Римо продолжал идти к отелю, все еще держа запястье первого владельца ножа. Затем на него набросился еще один и совершил ошибку, встав между Римо и его отелем. Это был Цезарь, и он увидел лицо Римо и решил убраться с дороги Римо, но передумал слишком поздно.
В то время как город Денвер заплатит за похороны Цезаря так же, как заплатил за его рождение, его дом, его еду и его учебу (где он научился называть все это угнетением, хотя он не чувствовал себя угнетенным настолько, чтобы устроиться на работу), каким-то образом город Денвер покинул его сейчас, в момент нужды. Цезарь оказался на расстоянии вытянутой руки от сумасшедшего гринго. Один. Даже без социального работника, который мог бы помочь. И это было все.
Больше никакого Цезаря.
Чико, чье запястье было позаимствовано для драки, заорал и потребовал его обратно. Не глядя, Римо небрежно перебросил его через плечо.
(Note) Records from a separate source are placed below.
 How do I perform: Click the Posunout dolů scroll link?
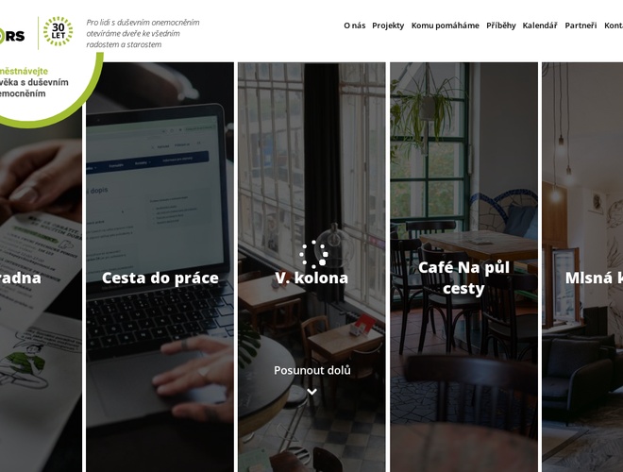[312, 370]
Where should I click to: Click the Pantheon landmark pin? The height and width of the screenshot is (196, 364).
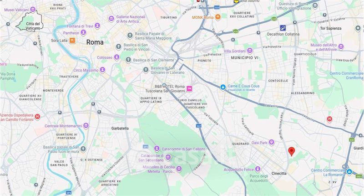(x=84, y=33)
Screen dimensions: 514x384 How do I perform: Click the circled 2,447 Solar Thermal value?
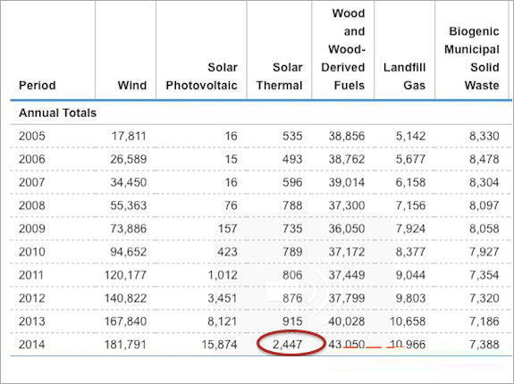(287, 345)
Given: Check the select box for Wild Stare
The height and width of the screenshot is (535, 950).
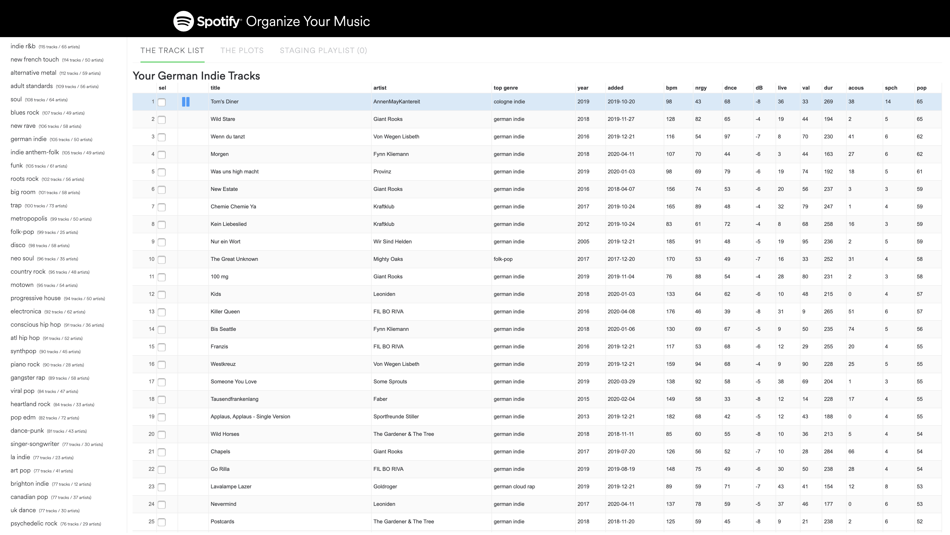Looking at the screenshot, I should (x=162, y=120).
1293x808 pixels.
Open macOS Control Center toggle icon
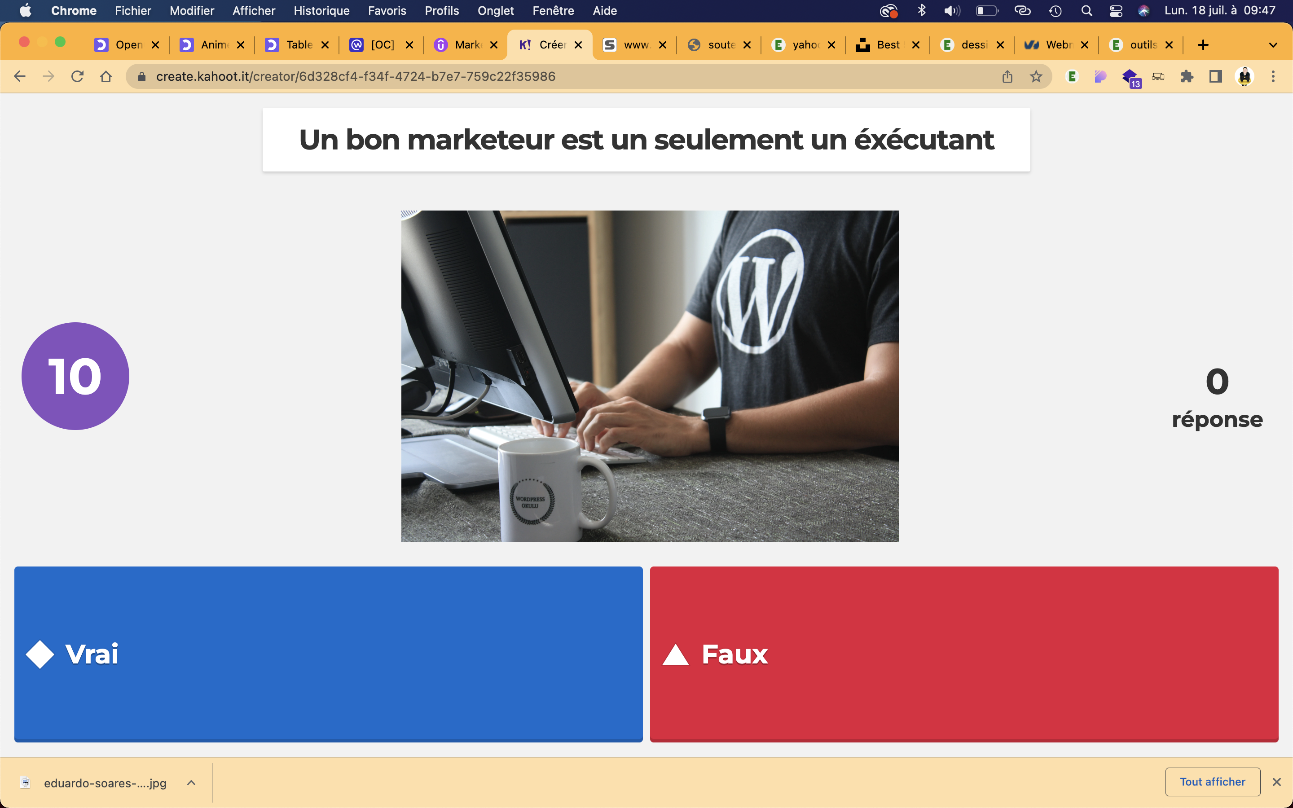[1116, 11]
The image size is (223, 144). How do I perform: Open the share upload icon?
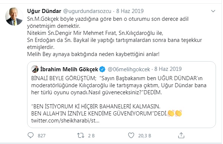pyautogui.click(x=181, y=135)
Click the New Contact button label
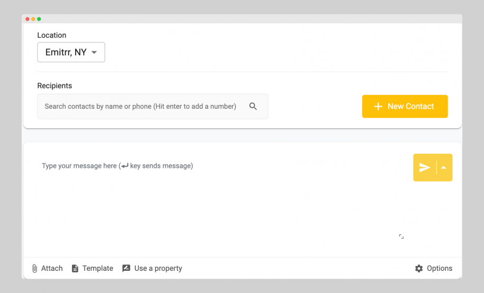Image resolution: width=484 pixels, height=293 pixels. coord(410,106)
Он приземлился на колени молодого человека.
Вернувшись в отель, он постучал в дверь, которая не открывалась последние несколько дней.
"Маленький отец", - позвал он. "Я нашел гору. Я всегда был тем, кто я сейчас. Невежество было устранено".
И теперь был ответ.
"Хорошо. Тогда мы готовы, и нас найдут". Чиун говорил то же самое в течение нескольких недель, а Римо этого не понимал. Но теперь он понял. Он знал, что имел в виду Чиун, говоря, что они будут найдены, и он знал, кем.
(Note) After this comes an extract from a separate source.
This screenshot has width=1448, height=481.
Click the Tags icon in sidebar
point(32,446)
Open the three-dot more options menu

"Я понимаю, Папочка", - позвал он.
И из другой соседней комнаты донеслось сердитое рычание.
"Эй, ты там, заткнись, или я выйду и навсегда закрою тебе рот". И поскольку Римо больше нечего было сказать, он вернулся в свою комнату и снова лег спать, понимая, что гора - это то, на что ты взбираешься или с чего падаешь, но не место, где ты отдыхаешь.
ГЛАВА ТРЕТЬЯ
Первое, что доктор Равельштейн заметил в значках, было то, что они были перевернуты. Если двое мужчин в аккуратных серых костюмах действительно были из ФБР, разве их значки не были бы в бумажниках правой стороной вверх? С другой стороны, доктор Равельштейн однажды встречался с человеком из ФБР во время получения допуска к секретной информации, и разве он не использовал идентификационную карту вместо значка? Ну да ладно, неважно.